_Exercise brief_.
Find every line in the records that holds the string "agent". Copy each one.

_Data provided_.

————

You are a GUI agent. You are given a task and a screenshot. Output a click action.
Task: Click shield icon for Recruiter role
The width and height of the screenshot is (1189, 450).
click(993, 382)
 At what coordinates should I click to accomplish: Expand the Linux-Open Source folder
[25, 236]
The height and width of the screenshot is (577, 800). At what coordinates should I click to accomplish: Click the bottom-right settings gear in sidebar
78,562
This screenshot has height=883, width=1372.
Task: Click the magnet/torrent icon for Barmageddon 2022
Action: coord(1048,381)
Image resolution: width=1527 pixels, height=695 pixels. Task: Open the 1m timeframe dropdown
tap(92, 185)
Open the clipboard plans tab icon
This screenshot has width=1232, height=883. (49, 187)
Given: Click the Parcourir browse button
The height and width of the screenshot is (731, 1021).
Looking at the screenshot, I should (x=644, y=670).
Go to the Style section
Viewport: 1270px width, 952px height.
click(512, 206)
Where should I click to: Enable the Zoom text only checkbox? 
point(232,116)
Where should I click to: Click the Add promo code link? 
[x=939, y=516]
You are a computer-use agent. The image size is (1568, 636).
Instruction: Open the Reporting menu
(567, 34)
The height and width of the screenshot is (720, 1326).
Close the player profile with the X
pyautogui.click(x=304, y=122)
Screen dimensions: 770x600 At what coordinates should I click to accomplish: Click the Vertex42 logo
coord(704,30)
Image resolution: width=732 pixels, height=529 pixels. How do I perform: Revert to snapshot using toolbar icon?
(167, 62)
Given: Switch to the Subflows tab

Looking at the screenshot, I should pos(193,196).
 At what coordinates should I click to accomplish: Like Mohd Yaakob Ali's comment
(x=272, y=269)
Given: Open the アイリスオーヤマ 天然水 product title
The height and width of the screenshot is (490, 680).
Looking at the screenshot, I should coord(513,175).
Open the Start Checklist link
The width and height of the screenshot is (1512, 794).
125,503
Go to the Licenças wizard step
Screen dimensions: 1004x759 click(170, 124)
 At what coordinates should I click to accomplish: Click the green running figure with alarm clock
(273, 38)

————

_Answer space_.
You are a GUI agent. You are given a task and a screenshot. Output a click action.
You are a computer-use agent. The image size is (1568, 636).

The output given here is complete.